//-------------------------------------------------------------------------
//
// rabbit.cpp
//
// Written by:    Simon Parsons
// Last modified: 4th November 2007

// A first version of a simple ecosystem. The world contains carrots and a 
// rabbit. The rabbit moves around randomly until it finds a carrot and eats
// it.

// Include the necessary header files

#include <stdlib.h>
#include <time.h>
#include <iostream>
using namespace std;

//-------------------------------------------------------------------------
//

enum direction {north, east, south, west};
const int SIZE = 5;
const int CARROTS = 3;

//-------------------------------------------------------------------------
//
// point
//
// Our old favorite
//

class point{

private:
  
  // The only attributes of the point are x and y coordinates.

  int x, y;

public:

  // The interface methods get the x and y coordinates of the point,
  // set the coordinates, and print their values.

  int  getX() const;
  int  getY() const;
  void set(int x, int y);
  void print() const;

};

int point::getX() const{
  return x;
}

int point::getY() const{
  return y;
}

void point::set(int x, int y){
  this->x = x;
  this->y = y;
}

void point::print() const{
  cout << "(" << x << ", " << y << ")" << endl;
}

//
// End of point

//-------------------------------------------------------------------------
//
// carrot
//
// A carrot has a location, and reacts when it is eaten.

class carrot {

private:

  // Private data members are location, a point, and a bool to record
  // whether the carrot was eaten.

  point location;
  bool  eaten;

public:
  
  // Most of the interface methods for the carrot are just the same as for a
  // point, and just call the ones for point.

  int  getX() const;
  int  getY() const;
  void set(int x, int y);
  void print() const;

  // We also have a constructor that ensures carrots are not created
  // already eaten and a method that responds to being eaten.

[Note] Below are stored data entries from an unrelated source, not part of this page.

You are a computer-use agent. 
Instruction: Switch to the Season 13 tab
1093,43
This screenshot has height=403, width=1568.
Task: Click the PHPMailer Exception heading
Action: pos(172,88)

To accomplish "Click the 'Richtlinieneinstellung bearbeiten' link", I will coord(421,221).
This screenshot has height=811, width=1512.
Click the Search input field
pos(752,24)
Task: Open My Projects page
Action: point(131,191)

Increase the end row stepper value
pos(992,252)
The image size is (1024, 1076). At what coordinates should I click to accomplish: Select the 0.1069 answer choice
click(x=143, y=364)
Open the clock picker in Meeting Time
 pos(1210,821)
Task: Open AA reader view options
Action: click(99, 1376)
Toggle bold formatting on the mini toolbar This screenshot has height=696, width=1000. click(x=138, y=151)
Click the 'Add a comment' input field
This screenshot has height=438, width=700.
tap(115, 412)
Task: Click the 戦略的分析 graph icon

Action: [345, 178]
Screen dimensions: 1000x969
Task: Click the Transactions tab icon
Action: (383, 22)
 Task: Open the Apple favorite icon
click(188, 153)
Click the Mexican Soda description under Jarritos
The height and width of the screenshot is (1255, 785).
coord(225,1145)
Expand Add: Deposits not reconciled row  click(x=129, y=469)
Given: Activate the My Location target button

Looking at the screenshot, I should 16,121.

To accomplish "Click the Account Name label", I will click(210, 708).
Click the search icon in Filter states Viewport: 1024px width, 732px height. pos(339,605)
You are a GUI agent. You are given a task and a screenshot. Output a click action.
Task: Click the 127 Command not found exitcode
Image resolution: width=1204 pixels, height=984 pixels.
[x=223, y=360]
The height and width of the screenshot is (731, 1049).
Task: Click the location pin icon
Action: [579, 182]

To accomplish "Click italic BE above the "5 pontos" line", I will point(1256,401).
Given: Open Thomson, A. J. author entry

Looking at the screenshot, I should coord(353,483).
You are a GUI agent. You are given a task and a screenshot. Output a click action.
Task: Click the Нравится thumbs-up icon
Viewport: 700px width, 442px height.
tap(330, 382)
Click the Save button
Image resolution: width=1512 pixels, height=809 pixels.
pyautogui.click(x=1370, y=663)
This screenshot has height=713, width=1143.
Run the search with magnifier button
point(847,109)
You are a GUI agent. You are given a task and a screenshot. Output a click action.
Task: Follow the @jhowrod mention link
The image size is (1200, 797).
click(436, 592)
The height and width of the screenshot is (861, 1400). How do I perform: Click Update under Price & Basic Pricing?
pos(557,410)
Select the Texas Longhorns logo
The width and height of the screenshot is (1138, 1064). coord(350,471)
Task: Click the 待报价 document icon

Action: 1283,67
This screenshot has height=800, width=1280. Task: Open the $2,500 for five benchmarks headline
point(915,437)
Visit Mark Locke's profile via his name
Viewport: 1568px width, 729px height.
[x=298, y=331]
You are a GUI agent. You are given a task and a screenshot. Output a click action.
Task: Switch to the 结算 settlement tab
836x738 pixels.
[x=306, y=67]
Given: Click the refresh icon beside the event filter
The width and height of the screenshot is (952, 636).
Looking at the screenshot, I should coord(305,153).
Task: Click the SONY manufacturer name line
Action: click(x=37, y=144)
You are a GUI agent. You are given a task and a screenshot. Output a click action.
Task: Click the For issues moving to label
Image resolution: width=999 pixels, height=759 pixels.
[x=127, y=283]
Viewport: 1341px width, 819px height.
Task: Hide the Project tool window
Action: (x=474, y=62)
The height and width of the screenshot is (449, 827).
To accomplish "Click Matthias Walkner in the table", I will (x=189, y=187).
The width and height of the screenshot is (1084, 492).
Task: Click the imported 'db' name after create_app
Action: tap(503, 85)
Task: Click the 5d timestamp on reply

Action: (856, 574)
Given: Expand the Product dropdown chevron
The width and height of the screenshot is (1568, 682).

  carrot(){eaten = false;};
  void beEaten();
};

int carrot::getX() const{
  return location.getX();
}

int carrot::getY() const{
  return location.getY();
}

void carrot::set(int x, int y){
  location.set(x, y);
}

void carrot::print() const{
  location.print();
}

void carrot::beEaten(){
  cout << "Oh no, not again!" << endl;
  eaten = true;
}

//
// End of carrot

//-------------------------------------------------------------------------
//
// rabbit
//
// A rabbit makes random moves.

class rabbit {

private:

  // The only private data member is a location, a point, and an count
  // of how many carrots the rabbit has eaten.

  point location;
  int   consumed;

public:
  
  // Most of the interface methods for the carrot are just the same as for a
  // point, and just call the ones for point.

  int  getX() const;
  int  getY() const;
  void set(int x, int y);
  void print() const;

  // We also have a constructor that sets "consumed" to 0, a pair
  // of methods that move the rabbit, a method for eating, and a method
  // that reports if the rabbit hasn't eaten.
  
  rabbit(){consumed = 0;};
  void move();
  void move(direction d);
  void eat();
  bool hungry();
};

int rabbit::getX() const{
  return location.getX();
}

int rabbit::getY() const{
  return location.getY();
}

void rabbit::set(int x, int y){
  location.set(x, y);
}

void rabbit::print() const{
  location.print();
}

// Pick a random direction to move in, and then move one unit in that direction

void rabbit::move(){
  direction d;
  d = static_cast<direction>(rand() % 4);
  move(d);
}

// When the rabbit moves, the world "wraps around", so, for example,
// if the rabbit is at the east end of the world and moves east, it
// appears at the far west end.
//
// The overloaded function move provides this abilty.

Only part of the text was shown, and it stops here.